The question is, if Anas’ style of journalism is really a form of terrorism, then why did Ghana’s judiciary sack its own judges over its application in the “Ghana in the Eyes of God” work?
And Anas has swept many prestigious awards both at home and abroad, with this same style of journalism!
They include the 2015 GJA Journalist of year award, a 2017 GUBA award for “exceptional journalism,” a 2019 NiBs Innovations Award, and a 2021 NABJ Percy Qoboza Foreign Journalist of the Year award.
Anas has also collaborated with reputable international institutions including the BBC, on projects.
Inspiration to Presidents
His style of journalism has even been touted by President Akufo-Addo, who long self-confessed his admiration in 2012. Mr Akufo-Addo had even declared intent to use the “Anas Principle” to fight corruption, with the promise swaying some voters. Was the president validating a terror weapon when he made that promise?
In August of the same year, then President Mills commissioned Anas to use his controversial methods to unearth corrupt deals at the Electricity Company of Ghana.

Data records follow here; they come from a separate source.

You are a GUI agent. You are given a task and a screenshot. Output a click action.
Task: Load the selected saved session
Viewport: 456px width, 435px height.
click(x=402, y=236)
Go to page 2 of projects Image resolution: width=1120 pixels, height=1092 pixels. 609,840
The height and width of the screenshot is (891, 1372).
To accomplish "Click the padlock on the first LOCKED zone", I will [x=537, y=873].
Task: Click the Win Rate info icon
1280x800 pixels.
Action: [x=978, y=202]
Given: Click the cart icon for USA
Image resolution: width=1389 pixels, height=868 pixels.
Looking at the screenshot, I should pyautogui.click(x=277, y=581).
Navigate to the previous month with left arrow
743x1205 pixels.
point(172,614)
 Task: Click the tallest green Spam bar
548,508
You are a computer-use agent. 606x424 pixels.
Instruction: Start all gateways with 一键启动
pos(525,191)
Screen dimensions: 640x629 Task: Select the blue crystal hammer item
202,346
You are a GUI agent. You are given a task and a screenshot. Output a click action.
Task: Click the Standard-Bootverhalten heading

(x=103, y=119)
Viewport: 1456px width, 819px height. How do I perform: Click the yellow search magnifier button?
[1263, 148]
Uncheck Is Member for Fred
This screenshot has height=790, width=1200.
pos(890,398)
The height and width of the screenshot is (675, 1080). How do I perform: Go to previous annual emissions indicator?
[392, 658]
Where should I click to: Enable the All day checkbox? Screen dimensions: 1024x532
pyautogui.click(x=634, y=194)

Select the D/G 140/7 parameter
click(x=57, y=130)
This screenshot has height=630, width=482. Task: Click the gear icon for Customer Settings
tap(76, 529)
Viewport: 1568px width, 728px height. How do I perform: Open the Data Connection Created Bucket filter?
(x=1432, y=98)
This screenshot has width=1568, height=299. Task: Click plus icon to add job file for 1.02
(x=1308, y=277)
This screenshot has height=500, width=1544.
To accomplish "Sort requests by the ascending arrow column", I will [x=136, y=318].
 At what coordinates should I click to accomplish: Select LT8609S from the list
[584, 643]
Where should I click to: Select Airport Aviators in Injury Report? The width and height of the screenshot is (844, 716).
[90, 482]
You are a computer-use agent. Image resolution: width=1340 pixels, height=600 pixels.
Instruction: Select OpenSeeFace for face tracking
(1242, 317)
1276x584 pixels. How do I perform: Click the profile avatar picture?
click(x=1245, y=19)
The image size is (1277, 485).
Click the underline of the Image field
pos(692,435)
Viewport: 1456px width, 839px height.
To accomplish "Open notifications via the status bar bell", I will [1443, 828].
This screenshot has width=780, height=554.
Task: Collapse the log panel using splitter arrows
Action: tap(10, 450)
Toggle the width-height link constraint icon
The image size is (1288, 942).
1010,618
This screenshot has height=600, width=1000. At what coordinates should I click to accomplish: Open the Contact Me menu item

And so, the Anas style of investigative journalism has not always suffered such scorn as Justice Eric Baah is now heaping on it. There was a time when Presidents and even the Judiciary leveraged it.
The Art of becoming the enemy
The fall, out of the good graces of the powerful, appear to have begun when Anas went after corrupt judges in the Judiciary. 2015’s “Ghana in the eyes of God” was basically a secret recording of judges receiving bribes from undercover journalists. In some of the footages, justices were captured accepting money and goats and promising to free first-degree felony suspects on trial for rape and murder.
After the videos were aired, Assin Central MP, Ken Agyapong vowed to undo Anas.
Having stepped on toes in the Judiciary this way, Anas undertook another investigation into corruption at the Ghana Football Association in 2018. The resultant documentary “Number 12’ caused the resignation of the Ghana Football Association President, Kwesi Nyantakyi. This was Anas’ undoing because Ken Agyapong, renewed his vow to undo him. It was in carrying out that vow that the MP defamed Anas.
Mr. Agyapong would later reveal his attacks on Anas were instigated by some leaders of the ruling party who feared that Anas’ expose could harm the party’s political fortunes.
Anas’ style of investigations is controversial, no doubt, but whether you are a fan or despiser should be a matter of opinion. What is unacceptable is ascribing criminality to his work. This is dangerous considering that in the past a journalist has been murdered after suchlike labelling.